People who participate in phase III trials may or may not have been treated previously. If they have been treated previously, their eligibility to participate in a specific trial may depend on the type and the amount of prior treatment they received. In most cases, an intervention will move into phase III testing only after it has shown promise in phase I and phase II trials.
Phase IV (also called phase 4). These trials further evaluate the effectiveness and long-term safety of drugs or other interventions. They usually take place after a drug or intervention has been approved by the FDA for standard use. Several hundred to several thousand people may take part in a phase IV trial. These trials are also known as post-marketing surveillance trials. They are generally sponsored by drug companies.
Sometimes clinical trial phases may be combined (e.g., phase I/II or phase II/III trials) to minimize the risks to participants and/or to allow faster development of a new intervention.
Although treatment trials are always assigned a phase, other clinical trials (e.g., screening, prevention, diagnostic, and quality-of-life trials) may not be labeled this way.”

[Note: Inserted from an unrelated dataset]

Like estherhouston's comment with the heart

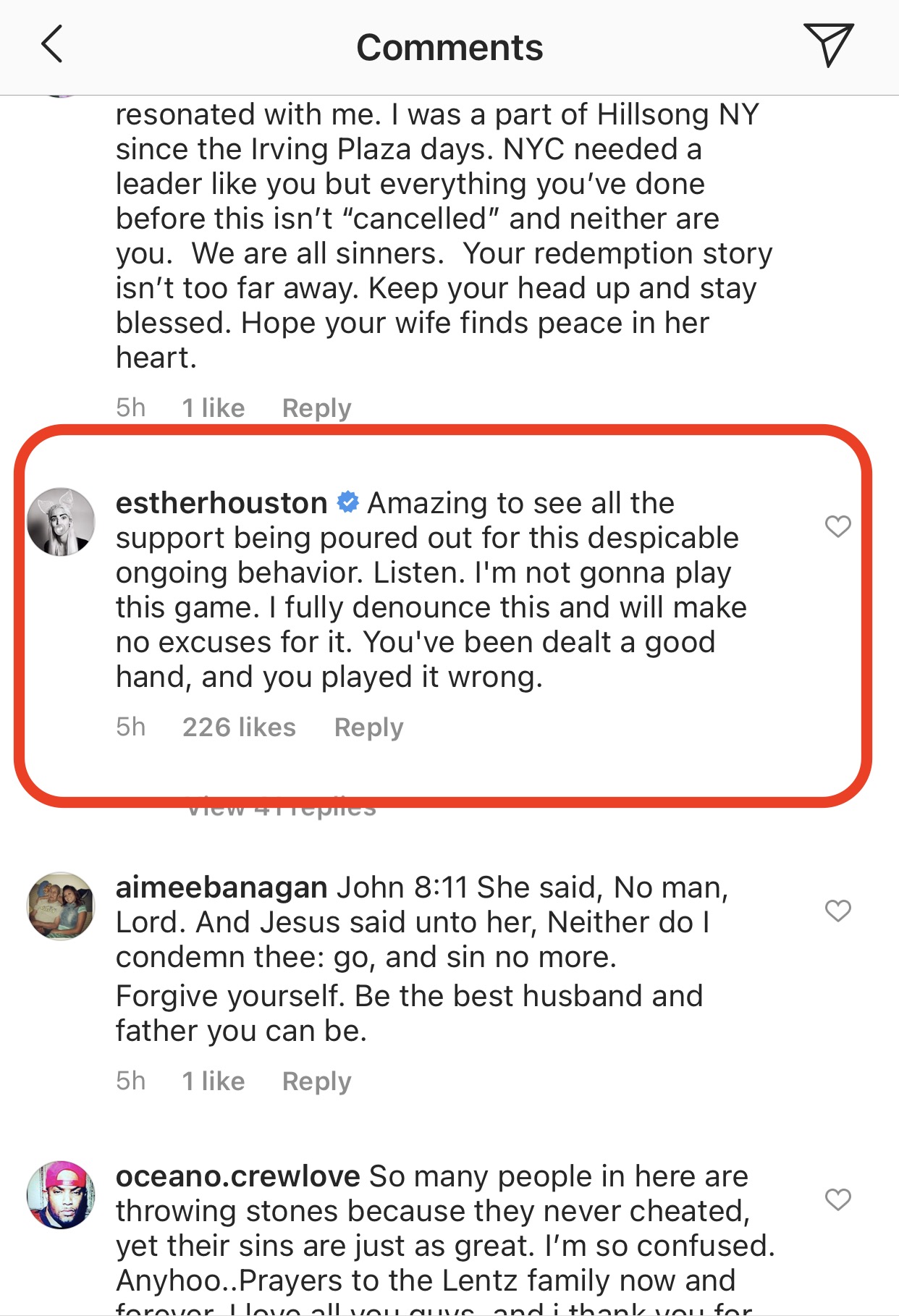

Tumor Grade (from National Cancer Institute):
1. What is tumor grade?
Tumor grade is the description of a tumor based on how abnormal the tumor cells and the tumor tissue look under a microscope. It is an indicator of how quickly a tumor is likely to grow and spread. If the cells of the tumor and the organization of the tumor’s tissue are close to those of normal cells and tissue, the tumor is called “well-differentiated.” These tumors tend to grow and spread at a slower rate than tumors that are “undifferentiated” or “poorly differentiated,” which have abnormal-looking cells and may lack normal tissue structures. Based on these and other differences in microscopic appearance, doctors assign a numerical “grade” to most cancers. The factors used to determine tumor grade can vary between different types of cancer.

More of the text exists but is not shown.